Scotsmun Steel and The Nut House, located at 510 Frontage Road West in Virden, offer a diverse array of products and services to the agriculture, petroleum, construction, and manufacturing industries.
Owner Dean Munchinsky acquired the company from his father Karel upon his retirement in 2010 after more than two decades of successful operation.
“He had sold enough steel and was ready to roll along, so I bought the business and we’ve carried on doing what he was doing,” Munchinsky said.
Acquiring the building which formerly housed Wee Willie’s Auto Sales provided more space and greater visibility along the Highway 1 Frontage Road.
“That was helpful in moving the business forward. A little more space and room to grow.”
Three full-time employees, Shae Apland, George Baker and Erin Lynch now assist Munchinsky with the day-to-day operations.
Scotsmun Steel sells over 3,000 kinds of fasteners, from nuts, bolts, screws, washers and more. Steel supplies are also available - items like angle iron, stainless, tubing, and checker plate - which can be sized and cut to the customer’s requirements if needed.
“We have an extensive selection of fasteners, and I’m pretty proud of where we are with it. I think the majority of people who use them know what we have here, but we have new people all the time coming in and being surprised at what there is with this nut and bolt shop in Virden.”
New items are added to the mix on an ongoing basis.

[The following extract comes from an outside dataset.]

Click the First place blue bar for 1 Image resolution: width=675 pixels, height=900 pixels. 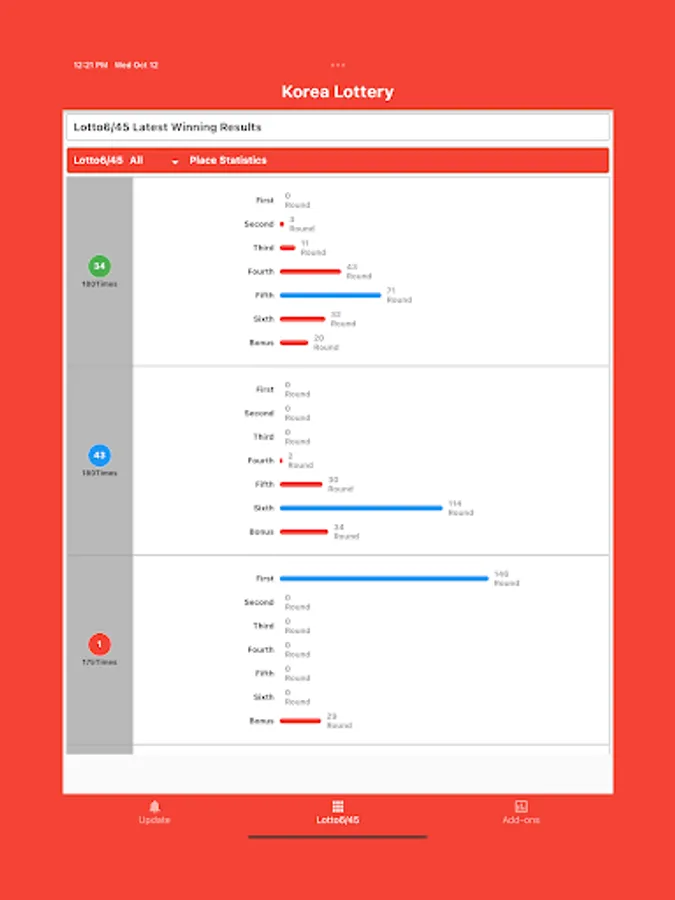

“We’re bringing in different kinds of products all the time. I can’t stock everything because I don’t have a building the size of a football field. If there are products that people are requiring that I can supply, then I’m happy to bring them in and stock them. That’s one of the differences between what I do and what a lot of the other fastener businesses do. We try to keep the product that people require in stock.”
Munchinsky often goes on a hunt for a specific item requested by a customer to suit a certain application.
“We face that all the time. For steel, I have three main suppliers…for nuts and bolts I have two…and then we probably have a dozen other places that we go to regularly trying to find oddball things. I like to say if we don’t have it, you don’t need it, but sometimes we’ve got to dig a little bit to find it.”
With a welder on staff, products such as corral panels, bale feeders and cattle gates are built in-house, and all related accessories are readily available. Munchinsky says this foray into fabrication work is now becoming a growing segment of his business.
“We are doing more welding all the time, building projects for people, and trying to look after what they require. We still build a lot of agricultural projects, the panels and gates and bale feeders, but we’re also doing more custom builds for people that need particular things as well. We are just getting into aluminum welding.”
The work can be a mix of straightforward and challenging.
“It’s not impossible to stick two pieces of metal together with a welding machine, but it’s hard to take somebody’s plans, what they have in their head, and build that to what they would like. I’m very proud of the work that (welder) Erin does. She has been with me now for three years. And I really like the product that we have leave the doors here.”
Scotsmun Steel’s customer base extends well beyond the Virden trading area, and even south of the 49th parallel.
“I supply manufacturing plants in a number of different areas with some specialized product. Some of our nuts and bolts we send out to Alberta, and we get special orders from different places. During the steel shortage now I’m getting messages from the United States requesting that I sell them steel down there which is a little more complicated. We get calls from a fairly wide area. We have a lot of customers from Brandon, into Saskatchewan, up to Russell and down into the states.
Like numerous other local businesses, Scotsmun Steel has been impacted by the volatility of the agricultural and petroleum industries as well as COVID-19. They have forged ahead, adapted where necessary and focused on their niche market.
“Everything that we sell is considered essential, however COVID-19 has changed how we operate. We had to do the addition on the front so that people had room to stand inside when it was wintertime. We keep it to one person inside the store because it’s pretty tightly packed in here, but people have been great in being patient with us and helping us to look after them in the current situation.”
“The oil, of course, affects everybody, even if they don’t know it. When the prices dropped out it was difficult for a lot of people, so that affected us as well. Fortunately, the business was started looking after the agricultural community, and we carried on looking after them during the oil booming years and they were good enough to stay with us.”
Outside of work, Munchinsky is well known for his performing arts prowess both on and off the stage. He has acted in, directed and co-directed several musical and drama productions in Virden’s historic Aud Theatre. While preparations for his latest project, co-directing the musical Matilda, have been derailed by the pandemic, he remains optimistic the production can be presented later this fall if restrictions allow.
“I would love to spend a little more time acting,” he said. “Currently in the COVID world we’re not able to do anything and I very much miss my people in our arts community, spending time working together and building some things that are great. We’re looking forward to the possibility of November. We’ll see. The more people that get vaccinated I think the better chance we have of seeing some of that come through, so we’re hopeful.”